Non è meraviglia se si aspettava con vera frenesia il Natale, perché solo allora in tutte le famiglie, ricche o povere, con il fior fiore della farina di “carosella” si facevano i tradizionali piccilatiedd', che erano per i potentini come il panettone per Milano; piccoli di nome ma grandi e grossi di forma e di peso.

Che insolito affaccendarsi era in quei giorni per questi famosi piccilatiedd' simbolo di straordinaria e annuale esultanza!
Ma il momento più solenne e difficile era quando bisognava spianare e distendere la pasta, allora si chiamavano in aiuto le comari e le vicine più esperte e chi con una rotella di ferro o di ottone dentata, detta sprone, orlava a disegni il giro dei  piccilatiedd; e chi vi infiggeva mandorle mondate con le punte in fuori e ad ogni tratto esclamavano: ingraziatimi' Dio.
Ma prima di assaporare quel pane bianco, la famigliola doveva mandare giù nello stomaco per parecchi giorni il pane di faritiedd', cioè della farina di scarto che era nero, cruscoso e duro, come un pane da cane o da pastori e nella vigilia del Natale si stava a stomaco digiuno per meglio gustare lu piccilatiedd', e prepararsi con appetito al pranzo della sera.
Bisognava vedere come in quei giorni ogni donna si metteva in moto per la cerimonia culinaria, tradizionale e solenne della sera, divenendo anche la casa più umile e modesta un tempio di fede, di festa domestica e di tradizionale allegrezza!
Verso l'ora del tramonto non vi era casa, ove non si vedessero uscire colonne di fumo dalla “ciumminiera” e non si sentisse il nauseante odore del baccalà, o del pesce fritto alla padella o del capitone messo ad arrostire allo spiedo con larghi spruzzi di aceto e olio; o il tanfo delle fritture di “scrupedd'”, “strufuli”, paste di farina lattiginosa e indurita con torlo d'uovo, che si friggevano in olio abbondante e sopra si versava un poco di miele, facendo da piatto dolce per il Natale.
Cessato l'allegro e lungo scampanio delle chiese, ogni famiglia si metteva a tavola per mangiare.

Il capo della casa, pater familias, padre o nonno che era aveva messo lu “ciucculu” (ceppo) ad ardere, invocando le benedizioni e la divina assistenza del Bambino che doveva nascere, poi prendeva il posto di onore a tavola e prima di “ingignà lu piccilatiedd'”, cioè mettere il coltello per affettarlo, si scoprivano tutti il capo e si recitava il Pater noster e l'Ave Maria.
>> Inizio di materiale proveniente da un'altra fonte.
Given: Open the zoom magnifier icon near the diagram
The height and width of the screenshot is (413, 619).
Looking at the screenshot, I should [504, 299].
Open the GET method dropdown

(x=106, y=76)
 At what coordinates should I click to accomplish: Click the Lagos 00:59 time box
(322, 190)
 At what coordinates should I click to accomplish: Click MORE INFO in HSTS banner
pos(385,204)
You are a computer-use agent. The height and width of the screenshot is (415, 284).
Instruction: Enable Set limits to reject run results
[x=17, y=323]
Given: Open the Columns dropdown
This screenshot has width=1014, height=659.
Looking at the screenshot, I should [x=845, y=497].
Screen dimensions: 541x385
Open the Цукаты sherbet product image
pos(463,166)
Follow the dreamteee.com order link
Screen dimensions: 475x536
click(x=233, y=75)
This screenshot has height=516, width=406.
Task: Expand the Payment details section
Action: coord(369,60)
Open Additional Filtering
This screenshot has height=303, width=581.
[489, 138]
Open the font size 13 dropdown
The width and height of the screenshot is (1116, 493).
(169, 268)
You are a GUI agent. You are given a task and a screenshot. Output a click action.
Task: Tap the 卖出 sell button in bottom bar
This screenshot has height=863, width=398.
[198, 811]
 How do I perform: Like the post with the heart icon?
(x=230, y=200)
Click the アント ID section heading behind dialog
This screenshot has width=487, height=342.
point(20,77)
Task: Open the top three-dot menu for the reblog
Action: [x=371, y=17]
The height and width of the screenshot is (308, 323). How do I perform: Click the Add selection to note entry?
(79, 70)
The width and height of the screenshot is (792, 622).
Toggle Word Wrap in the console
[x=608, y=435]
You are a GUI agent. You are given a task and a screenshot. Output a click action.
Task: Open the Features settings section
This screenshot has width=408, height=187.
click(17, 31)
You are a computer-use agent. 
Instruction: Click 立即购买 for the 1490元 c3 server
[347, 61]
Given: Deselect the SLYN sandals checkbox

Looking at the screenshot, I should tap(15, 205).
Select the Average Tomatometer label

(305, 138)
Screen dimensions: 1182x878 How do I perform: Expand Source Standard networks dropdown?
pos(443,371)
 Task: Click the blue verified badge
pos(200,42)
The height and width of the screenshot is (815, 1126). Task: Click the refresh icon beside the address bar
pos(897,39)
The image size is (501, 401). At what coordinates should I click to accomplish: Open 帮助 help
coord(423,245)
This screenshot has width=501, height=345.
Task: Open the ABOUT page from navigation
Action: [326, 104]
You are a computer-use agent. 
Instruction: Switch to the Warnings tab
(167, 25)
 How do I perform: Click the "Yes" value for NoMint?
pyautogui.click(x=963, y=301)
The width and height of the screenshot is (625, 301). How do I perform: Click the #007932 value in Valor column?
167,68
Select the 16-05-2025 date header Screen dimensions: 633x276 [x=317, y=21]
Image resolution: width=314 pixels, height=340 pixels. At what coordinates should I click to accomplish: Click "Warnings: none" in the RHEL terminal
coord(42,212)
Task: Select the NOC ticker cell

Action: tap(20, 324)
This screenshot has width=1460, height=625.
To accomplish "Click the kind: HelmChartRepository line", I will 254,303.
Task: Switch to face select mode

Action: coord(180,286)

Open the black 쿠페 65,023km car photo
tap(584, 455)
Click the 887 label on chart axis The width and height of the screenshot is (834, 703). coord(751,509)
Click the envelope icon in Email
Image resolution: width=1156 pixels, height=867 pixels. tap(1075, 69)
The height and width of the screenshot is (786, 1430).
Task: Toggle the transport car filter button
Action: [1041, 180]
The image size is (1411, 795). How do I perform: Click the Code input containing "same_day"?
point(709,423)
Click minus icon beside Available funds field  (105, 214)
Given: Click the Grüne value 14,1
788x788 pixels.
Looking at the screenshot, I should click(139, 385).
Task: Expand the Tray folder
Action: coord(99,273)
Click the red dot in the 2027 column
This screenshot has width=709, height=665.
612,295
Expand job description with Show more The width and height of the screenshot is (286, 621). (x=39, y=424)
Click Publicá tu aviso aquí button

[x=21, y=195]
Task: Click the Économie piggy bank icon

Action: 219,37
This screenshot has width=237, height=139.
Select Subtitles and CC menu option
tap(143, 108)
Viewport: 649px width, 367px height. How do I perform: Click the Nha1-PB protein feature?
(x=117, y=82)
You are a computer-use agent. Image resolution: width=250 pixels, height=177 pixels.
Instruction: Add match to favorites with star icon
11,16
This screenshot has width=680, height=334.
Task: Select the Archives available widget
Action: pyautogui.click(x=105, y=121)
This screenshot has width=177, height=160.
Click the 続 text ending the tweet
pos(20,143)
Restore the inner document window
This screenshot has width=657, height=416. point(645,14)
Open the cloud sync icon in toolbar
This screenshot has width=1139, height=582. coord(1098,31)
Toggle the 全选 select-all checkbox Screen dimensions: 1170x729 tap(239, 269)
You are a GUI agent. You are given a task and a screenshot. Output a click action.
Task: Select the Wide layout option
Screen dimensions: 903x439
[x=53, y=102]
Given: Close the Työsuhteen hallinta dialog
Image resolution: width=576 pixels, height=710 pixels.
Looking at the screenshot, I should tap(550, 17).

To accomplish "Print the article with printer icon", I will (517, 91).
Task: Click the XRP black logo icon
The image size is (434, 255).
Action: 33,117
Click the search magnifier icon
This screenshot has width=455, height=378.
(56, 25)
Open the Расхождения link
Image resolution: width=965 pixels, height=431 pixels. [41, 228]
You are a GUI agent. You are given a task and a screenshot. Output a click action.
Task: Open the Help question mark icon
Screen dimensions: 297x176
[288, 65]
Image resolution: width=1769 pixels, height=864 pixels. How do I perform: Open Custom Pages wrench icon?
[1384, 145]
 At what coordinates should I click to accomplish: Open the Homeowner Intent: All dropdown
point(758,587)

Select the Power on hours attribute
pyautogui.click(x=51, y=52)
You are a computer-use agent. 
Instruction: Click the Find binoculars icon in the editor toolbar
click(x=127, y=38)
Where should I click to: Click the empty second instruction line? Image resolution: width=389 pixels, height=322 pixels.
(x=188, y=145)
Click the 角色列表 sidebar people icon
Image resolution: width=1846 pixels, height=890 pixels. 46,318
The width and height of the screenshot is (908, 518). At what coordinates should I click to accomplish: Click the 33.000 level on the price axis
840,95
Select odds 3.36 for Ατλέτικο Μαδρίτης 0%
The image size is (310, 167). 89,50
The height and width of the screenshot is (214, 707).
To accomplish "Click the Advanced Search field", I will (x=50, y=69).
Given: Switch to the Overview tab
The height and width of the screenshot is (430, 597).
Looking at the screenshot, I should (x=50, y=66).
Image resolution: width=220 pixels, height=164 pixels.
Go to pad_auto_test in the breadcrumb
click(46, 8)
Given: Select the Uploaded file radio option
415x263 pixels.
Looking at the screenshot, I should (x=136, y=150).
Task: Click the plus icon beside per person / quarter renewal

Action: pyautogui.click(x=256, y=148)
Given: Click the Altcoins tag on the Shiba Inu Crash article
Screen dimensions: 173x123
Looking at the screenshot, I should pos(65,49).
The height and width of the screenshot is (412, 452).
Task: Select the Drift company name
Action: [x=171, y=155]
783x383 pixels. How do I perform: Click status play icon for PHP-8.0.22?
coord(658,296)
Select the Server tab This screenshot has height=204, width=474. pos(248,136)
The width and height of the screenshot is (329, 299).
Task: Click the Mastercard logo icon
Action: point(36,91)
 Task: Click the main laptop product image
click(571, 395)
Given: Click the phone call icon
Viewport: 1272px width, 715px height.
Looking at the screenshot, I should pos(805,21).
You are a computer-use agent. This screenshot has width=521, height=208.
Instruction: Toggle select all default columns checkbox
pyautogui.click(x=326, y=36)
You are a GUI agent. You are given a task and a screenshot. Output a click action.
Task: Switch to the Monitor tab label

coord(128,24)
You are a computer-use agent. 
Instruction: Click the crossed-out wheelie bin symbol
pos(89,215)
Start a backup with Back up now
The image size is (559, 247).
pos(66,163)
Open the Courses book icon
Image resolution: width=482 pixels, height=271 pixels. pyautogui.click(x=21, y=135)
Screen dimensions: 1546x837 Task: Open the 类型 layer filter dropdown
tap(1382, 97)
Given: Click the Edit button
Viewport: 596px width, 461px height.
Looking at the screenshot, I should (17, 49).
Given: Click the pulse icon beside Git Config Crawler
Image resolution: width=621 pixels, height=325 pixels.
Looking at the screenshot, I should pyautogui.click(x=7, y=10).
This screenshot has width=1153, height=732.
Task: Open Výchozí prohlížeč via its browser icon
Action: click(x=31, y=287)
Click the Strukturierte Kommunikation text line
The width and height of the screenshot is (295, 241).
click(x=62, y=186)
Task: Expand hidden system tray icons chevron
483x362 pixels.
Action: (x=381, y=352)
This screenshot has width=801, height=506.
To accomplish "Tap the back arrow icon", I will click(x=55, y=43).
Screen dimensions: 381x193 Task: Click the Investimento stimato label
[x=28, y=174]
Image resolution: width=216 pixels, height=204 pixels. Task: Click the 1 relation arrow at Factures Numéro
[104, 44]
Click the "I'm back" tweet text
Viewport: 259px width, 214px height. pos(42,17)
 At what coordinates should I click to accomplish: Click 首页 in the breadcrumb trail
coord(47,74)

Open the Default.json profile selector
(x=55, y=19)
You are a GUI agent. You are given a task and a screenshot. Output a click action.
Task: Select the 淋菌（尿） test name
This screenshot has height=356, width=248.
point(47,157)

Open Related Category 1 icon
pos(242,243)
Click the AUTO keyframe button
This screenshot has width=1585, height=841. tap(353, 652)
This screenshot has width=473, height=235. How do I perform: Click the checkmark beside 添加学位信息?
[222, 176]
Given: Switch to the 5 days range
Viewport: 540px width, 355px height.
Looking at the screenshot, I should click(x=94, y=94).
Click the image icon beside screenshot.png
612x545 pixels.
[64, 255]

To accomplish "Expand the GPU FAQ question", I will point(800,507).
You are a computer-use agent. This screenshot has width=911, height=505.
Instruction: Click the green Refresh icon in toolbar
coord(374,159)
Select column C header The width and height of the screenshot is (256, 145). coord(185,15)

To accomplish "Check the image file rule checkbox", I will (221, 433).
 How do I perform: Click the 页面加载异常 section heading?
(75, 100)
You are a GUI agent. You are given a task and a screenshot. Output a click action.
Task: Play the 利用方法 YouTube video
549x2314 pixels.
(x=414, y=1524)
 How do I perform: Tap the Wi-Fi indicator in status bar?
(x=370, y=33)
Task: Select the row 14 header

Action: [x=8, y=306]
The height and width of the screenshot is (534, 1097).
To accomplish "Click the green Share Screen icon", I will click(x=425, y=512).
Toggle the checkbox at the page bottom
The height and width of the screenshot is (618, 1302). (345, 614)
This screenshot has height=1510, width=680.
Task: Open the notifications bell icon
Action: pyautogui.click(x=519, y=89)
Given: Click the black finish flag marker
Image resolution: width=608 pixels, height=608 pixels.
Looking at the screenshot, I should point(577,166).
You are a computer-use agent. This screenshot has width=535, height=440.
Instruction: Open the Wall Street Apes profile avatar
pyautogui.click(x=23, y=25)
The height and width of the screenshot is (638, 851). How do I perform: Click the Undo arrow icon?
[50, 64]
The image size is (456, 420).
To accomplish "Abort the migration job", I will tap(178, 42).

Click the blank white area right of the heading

Poi egli dava la benedizione e gli auguri alla famiglia, la quale glieli ricambiava con espressioni di reverenza e di affetto e i giovani ed i piccoli procedevano a baciargli la mano.
Anche allora qualche birichino di fìglio o di nipote non si piegava di buona voglia a quell'atto di sottomissione affettuosa e di rito; ma non per cattiveria di animo, sebbene per soggezione, come si diceva o per vergogna.
Conclusa questa cerimonia, il padre di famiglia, (spettava a lui il diritto) fettava lu piccilatiedd' e poi si cominciava a lavorare di ganasce.
E quindi vermicelli “a agli' e uogli'”; e poi pesce, pesce e sempre pesce, a zuppa, fritto, arrostito, da annodare la gola; finocchi, cardoni, castagne, marroni, pere, mele, uva, fichi ed ogni sorta di fruita; e poi le fritture di pastelle, zeppole, chiènile, e strufoli con orciuoli colmi di vino generoso e di moscato, perchè di vinello non bisognava neppure parlare nel Natale.
Non si andava a letto o si andava per poco e si restava vicino al focolaio a raccontare novelle, aspettando, dicevano le donne e i fanciulli, che la Madonna venisse ad asciugare a quel fuoco li fasciatori, o pannicelli, del bambino Gesù.
Appena si sentivano i primi tocchi, o squilli di campane, una nuova, onda di allegrezza si spandeva per la città.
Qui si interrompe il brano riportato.